So, in a very different way, did W.H. Auden who, a few days after the Soviet invasion of Czechoslovakia, wrote a short poem entitled ‘August 1968’:


The Ogre does what ogres can
Deeds quite impossible for Man,
But one prize is beyond his reach,
The Ogre cannot master Speech:
About a subjugated plain,
Among its desperate and slain,
The Ogre stalks with hands on hips,
While drivel gushes from his lips.

The term ‘Velvet Revolution’, used to describe the humbling of secular power in Prague in 1989, may sound as vague and feel-good as the mantra of any ‘human be-in’ from the Bay Area rag-tags of the Summer of Love. But it conceals, within its irritating geniality and inclusiveness, the signal and salient fact that satirists and poets and subversive wordsmiths had simply, bloodlessly worn down the monster of what Ernst Fischer called Panzercommunismus. Auden was more audaciously prescient than he’d realised. The dank, gruesome regime of the langue de bois, of peace-loving forces and progressive elements and internal affairs, gave way before wit and music and understatement – just as if Allen Ginsberg had fulfilled his dream of levitating the Pentagon. To the extent that 68 metamorphosed into 89, then, it carried its point. But no date will ever mark history’s high tide.
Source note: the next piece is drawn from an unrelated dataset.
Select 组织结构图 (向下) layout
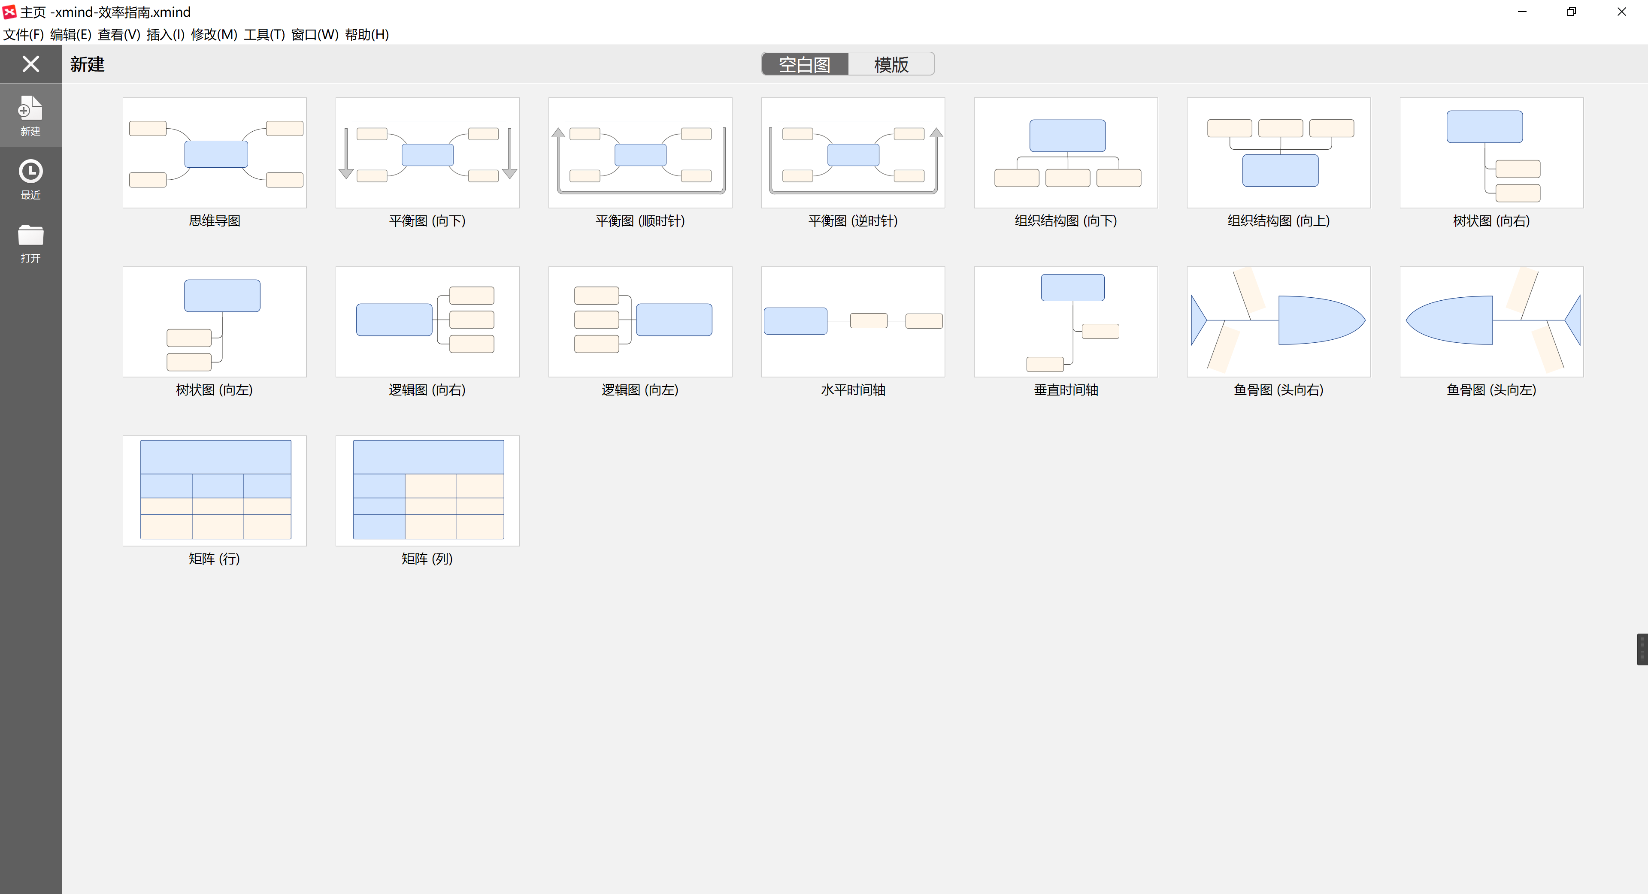The height and width of the screenshot is (894, 1648). point(1065,153)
In a work-camp of enthusiasts which I attended in Cuba that summer, where the ideological level was not as low as some of you may think, there was a sort of dress-rehearsal when the Warsaw Pact went grinding into Czechoslovakia. All the conventional arguments, about great-power tyranny and the ‘socialist camp’, or about self-determination v. ‘giving ammunition to the enemy’, were gone over as a matter of course. Somewhere in there, but waiting for an idiom in which to be unambivalently uttered, was an expression, or affirmation, of human and civil rights as a good thing in themselves. Easy enough, you say, and of course I’m with you all the way, but neither side in the Cold War had proved, or ever proved, capable of stating such a principle in practice. ‘Double standards’ can waste an awful lot of time. Anyway, I found the exact phrase for it when I met Adam Michnik, one of the Polish sixty-eighters, a few years later. ‘After all, like socialism, the words freedom and democracy have been discredited by governments and parties. But we do not abandon them for this reason. The real struggle, for us, is for citizens to cease being the property of the state.’

Good man, I thought at the time, having then no idea that Michnik would easily outlive Stalinism and go on to be the leading Polish critic of clerical fascism, brute nationalism and all the other mental rubbish of post-1989. Now let’s see if we can’t stop citizens being anybody’s property, or anyone’s disposable resource, or nuclear statistic. In order for that to occur, as William Morris put it in The Dream of John Ball, people will have to cogitate how it comes that they so often fight for something and lose, or think they have won, only to get another thing, and leave to others the task of fighting for the same thing under another name.